> Excerpted passage
────────────────────────────────────────

Brothers-4 is an album by organist Don Patterson with saxophonist Sonny Stitt recorded in 1969 and released on the Prestige label. The album features guitarist Grant Green, who was credited as Blue Grant for contractual reasons, being then signed to Blue Note Records. The 2001 CD release added 6 bonus tracks recorded at the same session but issued on other albums.

Reception

Allmusic awarded the album 4 stars stating "not the crowning achievement for any of the principals, but they still stand in the front ranks of organ jazz".

Track listing 
All compositions by Don Patterson except where noted.

────────────────────────────────────────

> Stored rows
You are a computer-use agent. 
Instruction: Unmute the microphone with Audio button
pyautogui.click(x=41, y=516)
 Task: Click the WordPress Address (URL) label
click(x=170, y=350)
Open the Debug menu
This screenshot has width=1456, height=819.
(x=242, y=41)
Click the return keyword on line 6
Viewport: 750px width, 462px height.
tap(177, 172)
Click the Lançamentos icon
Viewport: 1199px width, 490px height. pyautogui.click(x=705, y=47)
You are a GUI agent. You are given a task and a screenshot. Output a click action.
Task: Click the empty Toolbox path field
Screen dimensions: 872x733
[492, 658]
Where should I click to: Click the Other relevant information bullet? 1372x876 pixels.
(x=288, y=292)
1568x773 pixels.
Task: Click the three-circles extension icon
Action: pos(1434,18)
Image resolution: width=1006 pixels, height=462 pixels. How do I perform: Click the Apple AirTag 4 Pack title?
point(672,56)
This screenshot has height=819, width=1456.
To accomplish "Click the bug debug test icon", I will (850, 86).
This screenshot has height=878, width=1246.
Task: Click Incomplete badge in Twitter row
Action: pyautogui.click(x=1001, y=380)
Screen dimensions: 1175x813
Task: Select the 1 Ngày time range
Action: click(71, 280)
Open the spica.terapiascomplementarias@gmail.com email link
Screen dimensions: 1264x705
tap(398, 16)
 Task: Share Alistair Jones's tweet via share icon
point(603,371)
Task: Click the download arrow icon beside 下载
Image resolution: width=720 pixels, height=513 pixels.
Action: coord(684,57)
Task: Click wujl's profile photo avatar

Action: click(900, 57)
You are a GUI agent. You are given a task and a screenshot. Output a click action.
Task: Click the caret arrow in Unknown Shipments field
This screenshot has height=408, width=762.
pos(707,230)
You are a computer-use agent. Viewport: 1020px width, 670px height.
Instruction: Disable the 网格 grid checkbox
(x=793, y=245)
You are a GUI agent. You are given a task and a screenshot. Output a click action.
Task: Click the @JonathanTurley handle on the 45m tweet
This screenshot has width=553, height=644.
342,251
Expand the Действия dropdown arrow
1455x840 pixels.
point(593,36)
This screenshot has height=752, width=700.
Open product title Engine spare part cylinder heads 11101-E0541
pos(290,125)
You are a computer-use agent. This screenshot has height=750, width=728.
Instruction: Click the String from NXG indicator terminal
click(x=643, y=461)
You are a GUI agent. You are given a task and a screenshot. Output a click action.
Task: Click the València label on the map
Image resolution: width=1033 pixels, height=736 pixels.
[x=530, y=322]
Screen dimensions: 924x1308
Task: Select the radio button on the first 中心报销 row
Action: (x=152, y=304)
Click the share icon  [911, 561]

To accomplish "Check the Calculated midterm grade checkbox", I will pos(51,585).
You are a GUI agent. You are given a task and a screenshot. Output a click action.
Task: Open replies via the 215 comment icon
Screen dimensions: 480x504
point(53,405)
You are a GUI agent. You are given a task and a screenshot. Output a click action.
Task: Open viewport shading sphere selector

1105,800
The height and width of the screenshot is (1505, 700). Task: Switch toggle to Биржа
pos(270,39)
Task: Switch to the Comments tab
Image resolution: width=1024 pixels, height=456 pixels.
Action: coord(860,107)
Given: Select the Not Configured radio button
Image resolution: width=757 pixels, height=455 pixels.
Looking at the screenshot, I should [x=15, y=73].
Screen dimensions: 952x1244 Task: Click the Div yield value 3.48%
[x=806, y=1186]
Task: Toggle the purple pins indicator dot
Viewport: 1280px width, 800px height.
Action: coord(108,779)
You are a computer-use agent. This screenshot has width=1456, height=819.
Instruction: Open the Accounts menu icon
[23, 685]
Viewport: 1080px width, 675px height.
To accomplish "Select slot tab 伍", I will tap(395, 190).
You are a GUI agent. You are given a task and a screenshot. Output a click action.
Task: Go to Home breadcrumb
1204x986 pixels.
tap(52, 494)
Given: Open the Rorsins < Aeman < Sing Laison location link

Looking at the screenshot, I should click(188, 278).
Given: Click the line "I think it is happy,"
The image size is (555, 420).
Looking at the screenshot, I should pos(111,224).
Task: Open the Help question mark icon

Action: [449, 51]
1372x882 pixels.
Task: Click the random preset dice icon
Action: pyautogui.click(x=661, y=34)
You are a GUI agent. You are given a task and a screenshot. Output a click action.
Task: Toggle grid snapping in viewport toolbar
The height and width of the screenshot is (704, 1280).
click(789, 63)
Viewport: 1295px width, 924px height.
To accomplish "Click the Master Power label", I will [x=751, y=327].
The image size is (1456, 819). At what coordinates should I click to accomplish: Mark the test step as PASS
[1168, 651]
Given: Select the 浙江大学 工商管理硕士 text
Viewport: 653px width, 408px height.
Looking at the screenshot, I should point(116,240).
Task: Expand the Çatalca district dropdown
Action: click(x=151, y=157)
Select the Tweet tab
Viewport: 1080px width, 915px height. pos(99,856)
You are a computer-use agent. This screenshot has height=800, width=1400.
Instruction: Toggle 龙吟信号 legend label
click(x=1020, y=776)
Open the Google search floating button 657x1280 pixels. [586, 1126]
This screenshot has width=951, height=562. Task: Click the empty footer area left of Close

────────────────────────────────────────

> Challenge
Using the Brothers-4 article, answer each question briefly:
(a) Under what name was guitarist Grant Green credited on the album?
(b) How many stars did Allmusic give the album?
(c) Who wrote all the compositions except where noted?

> Completed task
(a) Blue Grant
(b) 4 stars
(c) Don Patterson